• Goal of the exercise: Copy every one of the following records word for word, without changing anything.

+++

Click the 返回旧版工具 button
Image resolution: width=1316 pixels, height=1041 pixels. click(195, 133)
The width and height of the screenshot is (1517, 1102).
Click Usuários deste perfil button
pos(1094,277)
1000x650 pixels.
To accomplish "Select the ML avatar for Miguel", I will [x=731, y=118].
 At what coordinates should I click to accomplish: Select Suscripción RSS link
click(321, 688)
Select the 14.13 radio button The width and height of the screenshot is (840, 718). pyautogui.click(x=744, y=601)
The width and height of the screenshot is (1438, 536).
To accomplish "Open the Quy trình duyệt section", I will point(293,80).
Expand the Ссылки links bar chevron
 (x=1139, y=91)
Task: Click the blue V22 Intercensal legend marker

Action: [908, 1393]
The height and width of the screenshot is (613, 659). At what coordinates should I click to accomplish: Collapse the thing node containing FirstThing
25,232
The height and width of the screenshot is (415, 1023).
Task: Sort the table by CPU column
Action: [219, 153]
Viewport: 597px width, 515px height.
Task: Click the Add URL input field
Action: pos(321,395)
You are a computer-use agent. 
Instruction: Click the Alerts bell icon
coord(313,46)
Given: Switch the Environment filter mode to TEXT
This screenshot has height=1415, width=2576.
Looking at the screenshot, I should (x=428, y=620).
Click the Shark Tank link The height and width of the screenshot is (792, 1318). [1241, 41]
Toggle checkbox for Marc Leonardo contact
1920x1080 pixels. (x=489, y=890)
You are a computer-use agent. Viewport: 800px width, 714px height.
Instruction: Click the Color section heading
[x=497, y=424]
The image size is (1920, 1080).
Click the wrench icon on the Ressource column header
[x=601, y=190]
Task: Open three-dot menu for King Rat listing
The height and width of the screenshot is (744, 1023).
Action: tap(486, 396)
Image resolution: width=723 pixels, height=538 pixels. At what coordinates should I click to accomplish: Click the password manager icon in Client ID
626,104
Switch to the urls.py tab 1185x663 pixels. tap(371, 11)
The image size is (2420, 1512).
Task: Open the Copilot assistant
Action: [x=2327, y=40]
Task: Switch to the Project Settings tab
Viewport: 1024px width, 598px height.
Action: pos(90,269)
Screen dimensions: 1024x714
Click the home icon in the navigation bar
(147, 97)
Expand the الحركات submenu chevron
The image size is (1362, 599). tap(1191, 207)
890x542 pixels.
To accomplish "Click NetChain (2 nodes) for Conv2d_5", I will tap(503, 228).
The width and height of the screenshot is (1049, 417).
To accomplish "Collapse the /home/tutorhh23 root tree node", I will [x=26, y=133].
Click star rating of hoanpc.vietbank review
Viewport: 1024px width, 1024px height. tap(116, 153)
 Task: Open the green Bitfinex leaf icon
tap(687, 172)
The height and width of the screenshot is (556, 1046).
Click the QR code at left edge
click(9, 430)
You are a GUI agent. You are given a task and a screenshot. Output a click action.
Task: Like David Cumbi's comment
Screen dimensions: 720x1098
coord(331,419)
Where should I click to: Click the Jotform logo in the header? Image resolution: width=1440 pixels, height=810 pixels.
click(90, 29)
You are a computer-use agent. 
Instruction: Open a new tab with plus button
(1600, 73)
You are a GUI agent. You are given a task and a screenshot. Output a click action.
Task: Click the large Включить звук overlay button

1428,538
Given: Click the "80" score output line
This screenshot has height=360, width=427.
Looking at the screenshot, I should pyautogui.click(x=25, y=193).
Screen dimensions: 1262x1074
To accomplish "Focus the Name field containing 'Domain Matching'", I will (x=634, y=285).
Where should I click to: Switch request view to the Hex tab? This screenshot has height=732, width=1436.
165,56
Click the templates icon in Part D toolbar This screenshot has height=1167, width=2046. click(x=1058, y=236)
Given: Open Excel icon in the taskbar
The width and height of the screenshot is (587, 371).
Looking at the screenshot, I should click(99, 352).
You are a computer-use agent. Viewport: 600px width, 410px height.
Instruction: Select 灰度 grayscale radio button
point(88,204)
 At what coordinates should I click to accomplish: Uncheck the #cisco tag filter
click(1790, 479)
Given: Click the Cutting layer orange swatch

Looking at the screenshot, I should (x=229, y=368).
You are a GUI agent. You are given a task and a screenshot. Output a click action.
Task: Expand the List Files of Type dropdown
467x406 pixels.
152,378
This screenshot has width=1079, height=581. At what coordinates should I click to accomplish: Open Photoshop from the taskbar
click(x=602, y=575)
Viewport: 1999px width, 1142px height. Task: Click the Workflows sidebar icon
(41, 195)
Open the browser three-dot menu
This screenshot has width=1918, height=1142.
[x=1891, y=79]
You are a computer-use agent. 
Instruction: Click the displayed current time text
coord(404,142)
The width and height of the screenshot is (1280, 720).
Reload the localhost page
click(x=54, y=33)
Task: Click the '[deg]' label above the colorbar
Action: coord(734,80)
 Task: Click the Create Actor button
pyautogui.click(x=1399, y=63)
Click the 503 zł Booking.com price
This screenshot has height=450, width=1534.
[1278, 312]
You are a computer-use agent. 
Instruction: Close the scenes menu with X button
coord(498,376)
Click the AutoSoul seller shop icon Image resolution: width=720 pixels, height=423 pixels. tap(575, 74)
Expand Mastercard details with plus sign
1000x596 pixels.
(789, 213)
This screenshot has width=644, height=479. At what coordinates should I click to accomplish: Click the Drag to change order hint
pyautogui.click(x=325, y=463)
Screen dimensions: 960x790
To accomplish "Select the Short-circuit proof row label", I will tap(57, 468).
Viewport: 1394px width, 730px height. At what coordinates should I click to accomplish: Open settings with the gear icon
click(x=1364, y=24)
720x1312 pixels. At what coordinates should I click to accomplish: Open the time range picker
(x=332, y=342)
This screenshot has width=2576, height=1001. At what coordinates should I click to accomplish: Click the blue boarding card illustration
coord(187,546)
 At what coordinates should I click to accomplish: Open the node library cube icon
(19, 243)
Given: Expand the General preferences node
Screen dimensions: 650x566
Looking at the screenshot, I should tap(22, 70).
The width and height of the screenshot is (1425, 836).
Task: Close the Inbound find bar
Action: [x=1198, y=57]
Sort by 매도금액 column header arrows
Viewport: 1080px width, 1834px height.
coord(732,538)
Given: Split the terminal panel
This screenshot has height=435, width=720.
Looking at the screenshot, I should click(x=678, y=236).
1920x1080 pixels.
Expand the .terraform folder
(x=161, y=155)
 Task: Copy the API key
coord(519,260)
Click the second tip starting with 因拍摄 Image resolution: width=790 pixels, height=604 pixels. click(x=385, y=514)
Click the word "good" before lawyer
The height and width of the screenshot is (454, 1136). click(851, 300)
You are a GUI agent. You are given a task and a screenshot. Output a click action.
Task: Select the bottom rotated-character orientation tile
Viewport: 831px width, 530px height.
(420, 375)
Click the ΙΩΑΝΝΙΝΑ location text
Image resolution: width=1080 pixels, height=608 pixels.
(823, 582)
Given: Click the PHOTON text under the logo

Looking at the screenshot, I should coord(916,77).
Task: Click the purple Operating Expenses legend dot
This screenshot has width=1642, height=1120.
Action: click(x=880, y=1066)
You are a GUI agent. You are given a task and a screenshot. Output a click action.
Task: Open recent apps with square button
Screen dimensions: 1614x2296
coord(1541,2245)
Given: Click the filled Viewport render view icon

+++

• Task answer:
Click the 返回旧版工具 button
Image resolution: width=1316 pixels, height=1041 pixels. click(195, 133)
The width and height of the screenshot is (1517, 1102).
Click Usuários deste perfil button
pos(1094,277)
1000x650 pixels.
To accomplish "Select the ML avatar for Miguel", I will [x=731, y=118].
 At what coordinates should I click to accomplish: Select Suscripción RSS link
click(321, 688)
Select the 14.13 radio button The width and height of the screenshot is (840, 718). pyautogui.click(x=744, y=601)
The width and height of the screenshot is (1438, 536).
To accomplish "Open the Quy trình duyệt section", I will point(293,80).
Expand the Ссылки links bar chevron
 (x=1139, y=91)
Task: Click the blue V22 Intercensal legend marker

Action: [908, 1393]
The height and width of the screenshot is (613, 659). At what coordinates should I click to accomplish: Collapse the thing node containing FirstThing
25,232
The height and width of the screenshot is (415, 1023).
Task: Sort the table by CPU column
Action: [219, 153]
Viewport: 597px width, 515px height.
Task: Click the Add URL input field
Action: pos(321,395)
You are a computer-use agent. 
Instruction: Click the Alerts bell icon
coord(313,46)
Given: Switch the Environment filter mode to TEXT
This screenshot has height=1415, width=2576.
Looking at the screenshot, I should (x=428, y=620).
Click the Shark Tank link The height and width of the screenshot is (792, 1318). [1241, 41]
Toggle checkbox for Marc Leonardo contact
1920x1080 pixels. (x=489, y=890)
You are a computer-use agent. Viewport: 800px width, 714px height.
Instruction: Click the Color section heading
[x=497, y=424]
The image size is (1920, 1080).
Click the wrench icon on the Ressource column header
[x=601, y=190]
Task: Open three-dot menu for King Rat listing
The height and width of the screenshot is (744, 1023).
Action: tap(486, 396)
Image resolution: width=723 pixels, height=538 pixels. At what coordinates should I click to accomplish: Click the password manager icon in Client ID
626,104
Switch to the urls.py tab 1185x663 pixels. tap(371, 11)
The image size is (2420, 1512).
Task: Open the Copilot assistant
Action: [x=2327, y=40]
Task: Switch to the Project Settings tab
Viewport: 1024px width, 598px height.
Action: pos(90,269)
Screen dimensions: 1024x714
Click the home icon in the navigation bar
(147, 97)
Expand the الحركات submenu chevron
The image size is (1362, 599). tap(1191, 207)
890x542 pixels.
To accomplish "Click NetChain (2 nodes) for Conv2d_5", I will tap(503, 228).
The width and height of the screenshot is (1049, 417).
To accomplish "Collapse the /home/tutorhh23 root tree node", I will [x=26, y=133].
Click star rating of hoanpc.vietbank review
Viewport: 1024px width, 1024px height. tap(116, 153)
 Task: Open the green Bitfinex leaf icon
tap(687, 172)
The height and width of the screenshot is (556, 1046).
Click the QR code at left edge
click(9, 430)
You are a GUI agent. You are given a task and a screenshot. Output a click action.
Task: Like David Cumbi's comment
Screen dimensions: 720x1098
coord(331,419)
Where should I click to: Click the Jotform logo in the header? Image resolution: width=1440 pixels, height=810 pixels.
click(90, 29)
You are a computer-use agent. 
Instruction: Open a new tab with plus button
(1600, 73)
You are a GUI agent. You are given a task and a screenshot. Output a click action.
Task: Click the large Включить звук overlay button

1428,538
Given: Click the "80" score output line
This screenshot has height=360, width=427.
Looking at the screenshot, I should pyautogui.click(x=25, y=193).
Screen dimensions: 1262x1074
To accomplish "Focus the Name field containing 'Domain Matching'", I will (x=634, y=285).
Where should I click to: Switch request view to the Hex tab? This screenshot has height=732, width=1436.
165,56
Click the templates icon in Part D toolbar This screenshot has height=1167, width=2046. click(x=1058, y=236)
Given: Open Excel icon in the taskbar
The width and height of the screenshot is (587, 371).
Looking at the screenshot, I should click(99, 352).
You are a computer-use agent. Viewport: 600px width, 410px height.
Instruction: Select 灰度 grayscale radio button
point(88,204)
 At what coordinates should I click to accomplish: Uncheck the #cisco tag filter
click(1790, 479)
Given: Click the Cutting layer orange swatch

Looking at the screenshot, I should (x=229, y=368).
You are a GUI agent. You are given a task and a screenshot. Output a click action.
Task: Expand the List Files of Type dropdown
467x406 pixels.
152,378
This screenshot has width=1079, height=581. At what coordinates should I click to accomplish: Open Photoshop from the taskbar
click(x=602, y=575)
Viewport: 1999px width, 1142px height. Task: Click the Workflows sidebar icon
(41, 195)
Open the browser three-dot menu
This screenshot has width=1918, height=1142.
[x=1891, y=79]
You are a computer-use agent. 
Instruction: Click the displayed current time text
coord(404,142)
The width and height of the screenshot is (1280, 720).
Reload the localhost page
click(x=54, y=33)
Task: Click the '[deg]' label above the colorbar
Action: coord(734,80)
 Task: Click the Create Actor button
pyautogui.click(x=1399, y=63)
Click the 503 zł Booking.com price
This screenshot has height=450, width=1534.
[1278, 312]
You are a computer-use agent. 
Instruction: Close the scenes menu with X button
coord(498,376)
Click the AutoSoul seller shop icon Image resolution: width=720 pixels, height=423 pixels. tap(575, 74)
Expand Mastercard details with plus sign
1000x596 pixels.
(789, 213)
This screenshot has width=644, height=479. At what coordinates should I click to accomplish: Click the Drag to change order hint
pyautogui.click(x=325, y=463)
Screen dimensions: 960x790
To accomplish "Select the Short-circuit proof row label", I will tap(57, 468).
Viewport: 1394px width, 730px height. At what coordinates should I click to accomplish: Open settings with the gear icon
click(x=1364, y=24)
720x1312 pixels. At what coordinates should I click to accomplish: Open the time range picker
(x=332, y=342)
This screenshot has width=2576, height=1001. At what coordinates should I click to accomplish: Click the blue boarding card illustration
coord(187,546)
 At what coordinates should I click to accomplish: Open the node library cube icon
(19, 243)
Given: Expand the General preferences node
Screen dimensions: 650x566
Looking at the screenshot, I should tap(22, 70).
The width and height of the screenshot is (1425, 836).
Task: Close the Inbound find bar
Action: [x=1198, y=57]
Sort by 매도금액 column header arrows
Viewport: 1080px width, 1834px height.
coord(732,538)
Given: Split the terminal panel
This screenshot has height=435, width=720.
Looking at the screenshot, I should click(x=678, y=236).
1920x1080 pixels.
Expand the .terraform folder
(x=161, y=155)
 Task: Copy the API key
coord(519,260)
Click the second tip starting with 因拍摄 Image resolution: width=790 pixels, height=604 pixels. click(x=385, y=514)
Click the word "good" before lawyer
The height and width of the screenshot is (454, 1136). click(851, 300)
You are a GUI agent. You are given a task and a screenshot. Output a click action.
Task: Select the bottom rotated-character orientation tile
Viewport: 831px width, 530px height.
(420, 375)
Click the ΙΩΑΝΝΙΝΑ location text
Image resolution: width=1080 pixels, height=608 pixels.
(823, 582)
Given: Click the PHOTON text under the logo

Looking at the screenshot, I should coord(916,77).
Task: Click the purple Operating Expenses legend dot
This screenshot has width=1642, height=1120.
Action: click(x=880, y=1066)
You are a GUI agent. You are given a task and a screenshot. Output a click action.
Task: Open recent apps with square button
Screen dimensions: 1614x2296
coord(1541,2245)
Given: Click the filled Viewport render view icon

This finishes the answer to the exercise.